Une situation du quotidien rappelant directement ou symboliquement un incident datant parfois de plusieurs années peut provoquer des crises et libérer sa charge traumatique. L’événement déclencheur peut être mineur, mais il fait passer la victime au-delà de son seuil de tolérance.
On ne peut pas rayer son enfance de sa vie. Le passé finit toujours par vous revenir en pleine figure.
Je n’imaginais pas l’avenir comme ça, tu sais. C’est comme si j’avais passé la moitié de ma vie à me bâtir des rêves, et l’autre moitié à les enterrer.
– Nous sommes face à un véritable scandale d’État, qui s’étale sur des décennies. La façon dont les autorités ont traité ces personnes va au-delà de ce que nous imaginions jusqu’à présent. Si ce que je vous raconte s’était produit uniquement avant guerre, on pourrait encore le comprendre, mais cette réalité a perduré dans tous les cantons jusqu’en 1981, date à laquelle la détention administrative a été abolie.
L’être humain est semblable à une jeune pousse : au sauvageon il faut un tuteur ; si la plante génère des bourgeons parasites qui l’affaiblissent, on les lui retire. La nature seule ne produit que le chaos, elle a besoin de la main de l’homme. Comprenez-vous ? Nous sommes cette main et vous êtes la jeune pousse.
– Nous payons tous les dettes du passé : il est difficile de vivre sa propre existence et non celle de ses parents.
Les secrets ne sont pas destructeurs par ce qu’ils cachent, mais par l’angoisse qu’ils provoquent chez les parents.
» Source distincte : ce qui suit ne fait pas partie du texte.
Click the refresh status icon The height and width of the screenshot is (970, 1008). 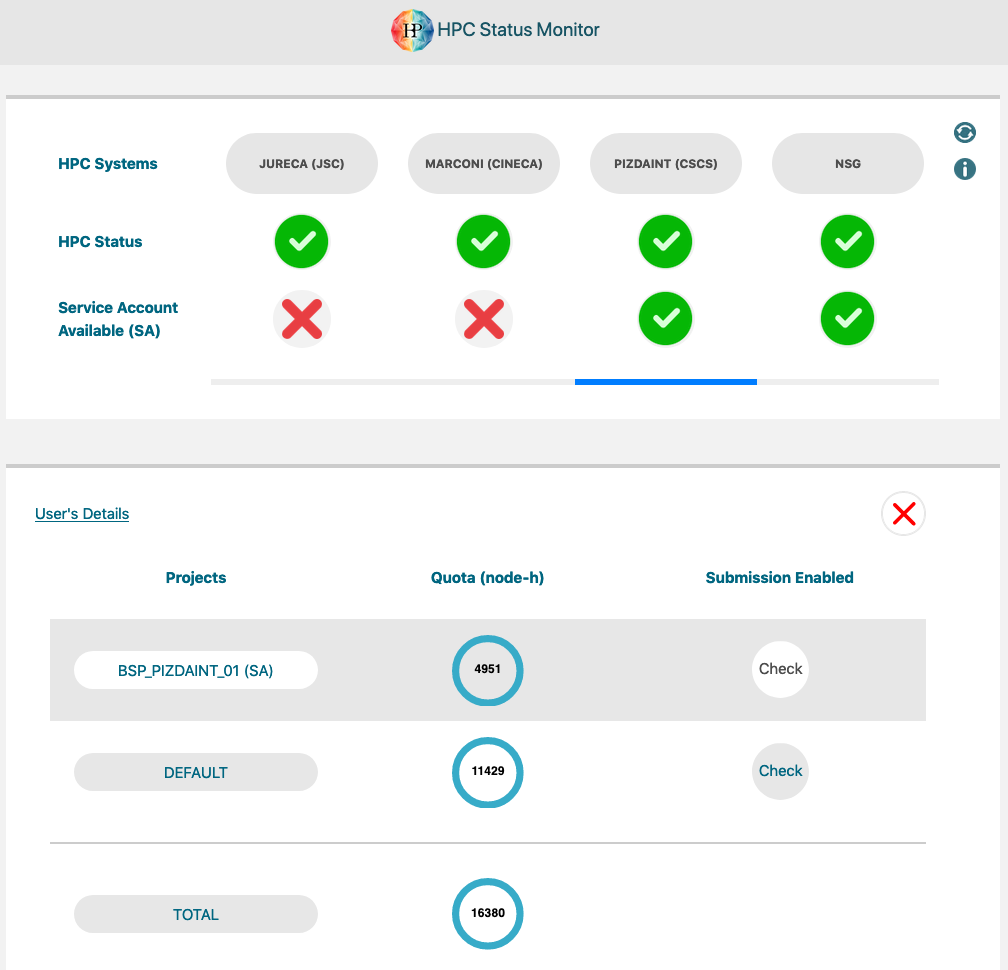coord(964,132)
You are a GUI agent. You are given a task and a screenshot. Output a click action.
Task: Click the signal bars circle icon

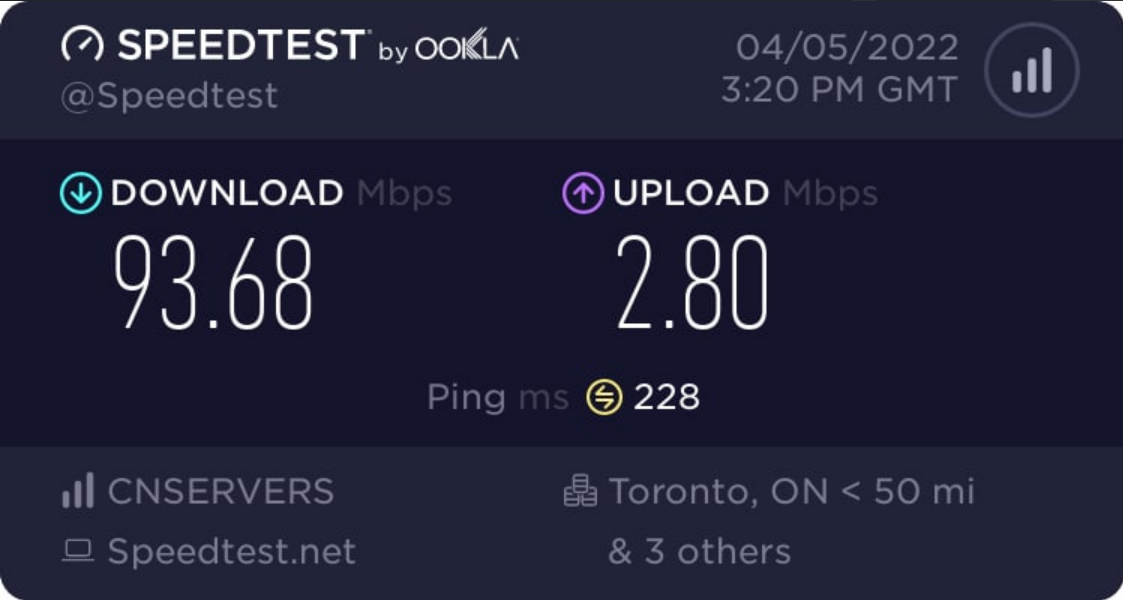(x=1032, y=71)
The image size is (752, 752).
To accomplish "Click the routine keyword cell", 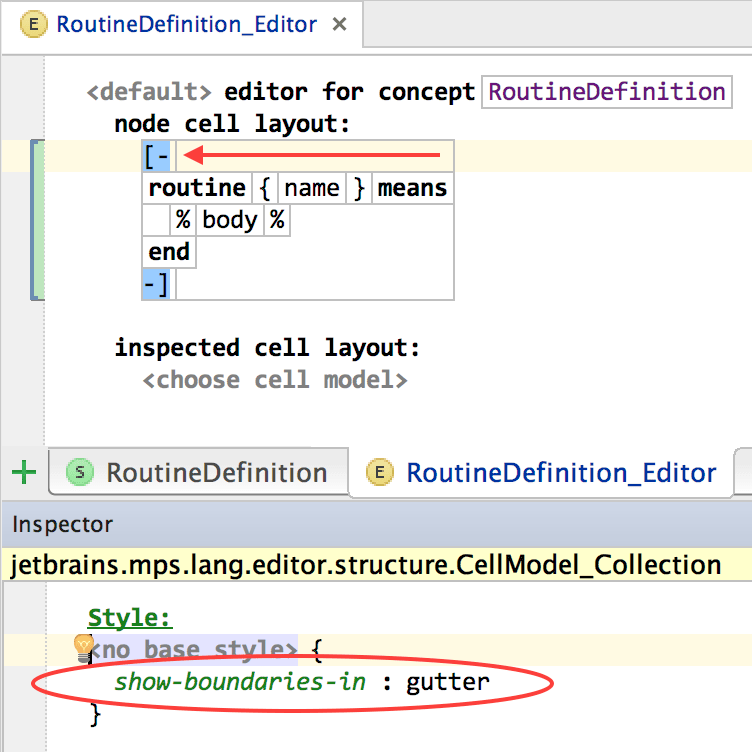I will tap(196, 189).
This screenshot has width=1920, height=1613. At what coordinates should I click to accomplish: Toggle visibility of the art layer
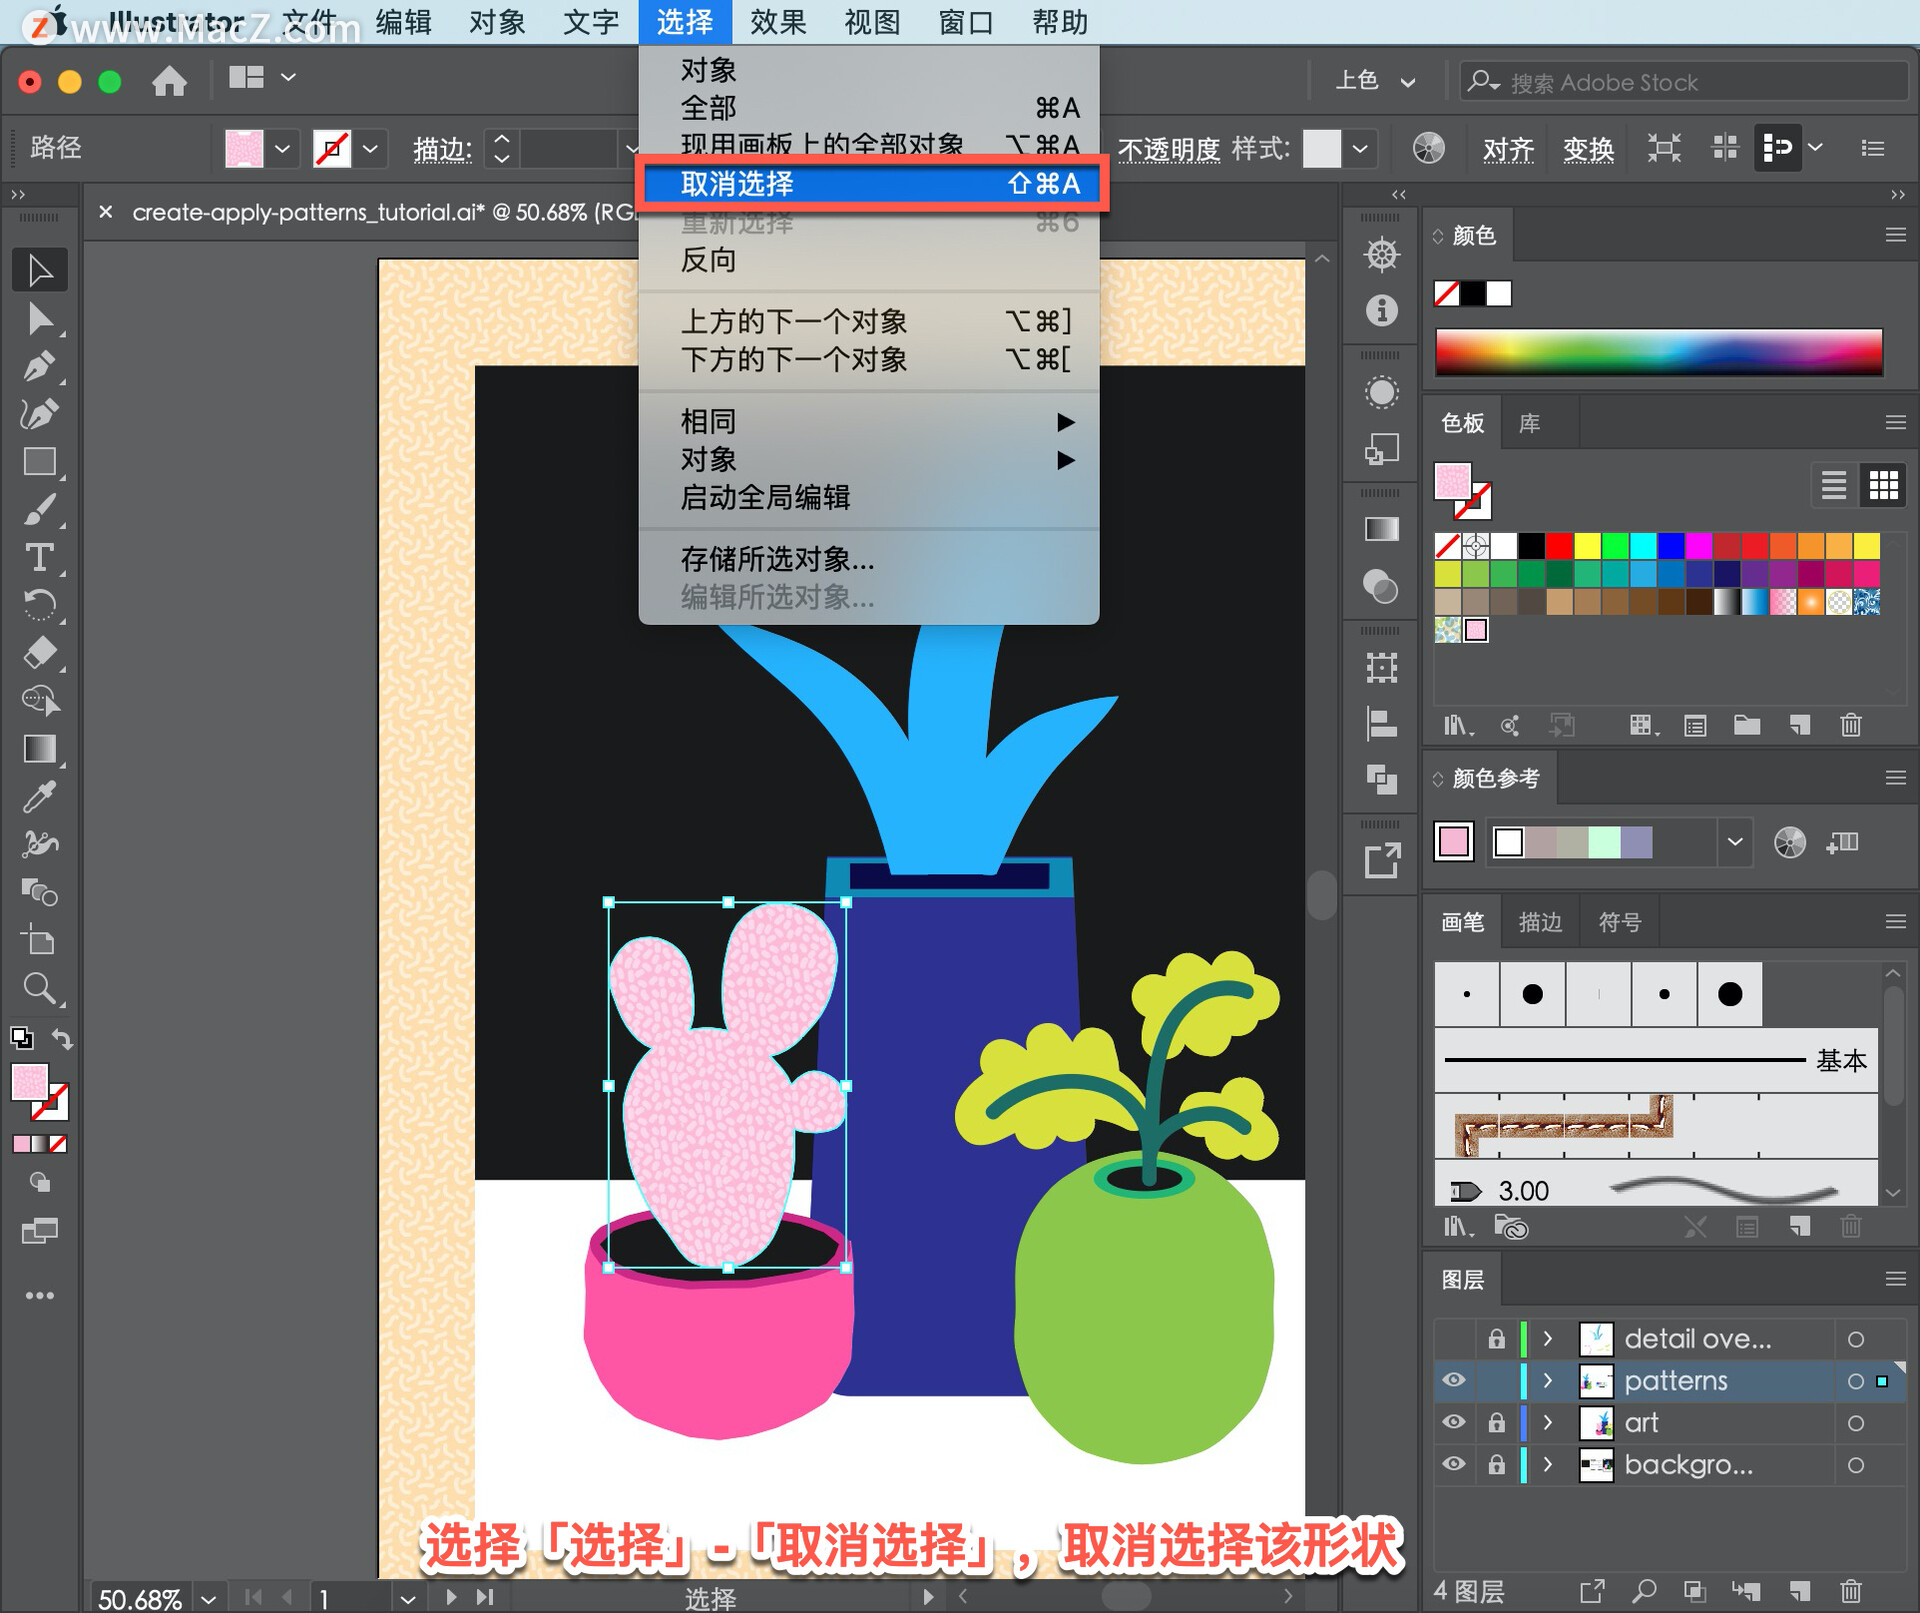(1453, 1423)
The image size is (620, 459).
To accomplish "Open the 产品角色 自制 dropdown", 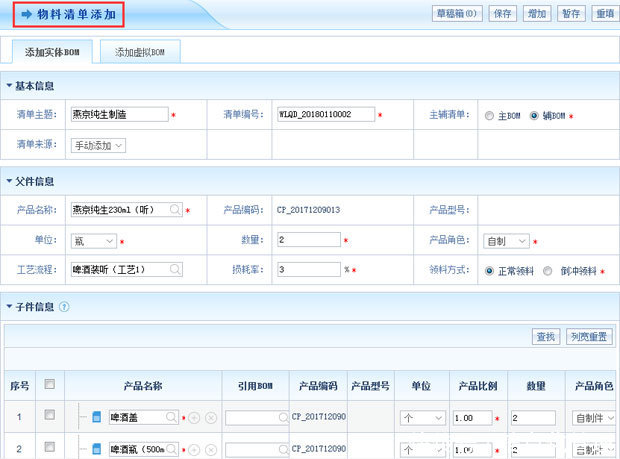I will click(506, 241).
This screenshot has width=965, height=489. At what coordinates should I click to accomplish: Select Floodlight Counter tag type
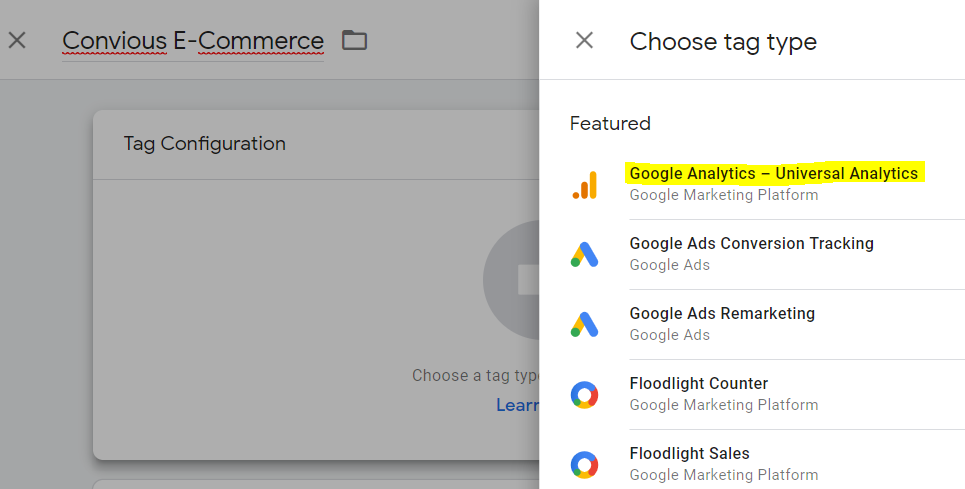pos(698,384)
Et cette angoisse peut se transmettre au fil des générations, comme un fantôme qui resurgirait et agirait en nous sans qu’on s’en rende compte.
– Je crois que ce qu’on appelle « destin » n’est en fait qu’une série d’événements qui sont intimement liés les uns aux autres, de manière logique.
– J’ai eu une enfance sans être un enfant, confia-t-elle.
Je ne sais pas comment fonctionnent les souvenirs, pourquoi on se rappelle certaines choses et pourquoi on en oublie d’autres.
C’est étrange, cette impression de sentir le monde s’effriter autour de soi, de comprendre que ce sur quoi on a bâti une existence n’était que mensonge.
Qu’est-ce qu’une famille si ce n’est ce qu’on décide qu’elle soit ?
La seule vertu de la douleur, c’est qu’elle vous permet parfois d’y voir clair.
j’ai pensé à cette phrase de Picasso : « Tout acte de création est d’abord un acte de destruction. »
2 Replies to “Musso, Valentin « Qu’à jamais j’oublie » (2021) 312 pages”
Toujours satisfaite de suivre tes recommandations : intrigue bien ficelée où les sentiments prennent une place prépondérante devant l’action et dont le suspense va crescendo.
Les chapitres s’alternent entre l’enquête sur l’agression commise par Nina et le milieu des établissements d’internement administratif suisses. Je ne connaissais absolument pas l’existence de ces endroits, surtout à une époque vraiment pas lointaine !!!
Moi aussi je suis tombée de haut ! Plus ça va et plus on découvre des choses ignobles dans bien des pays !!!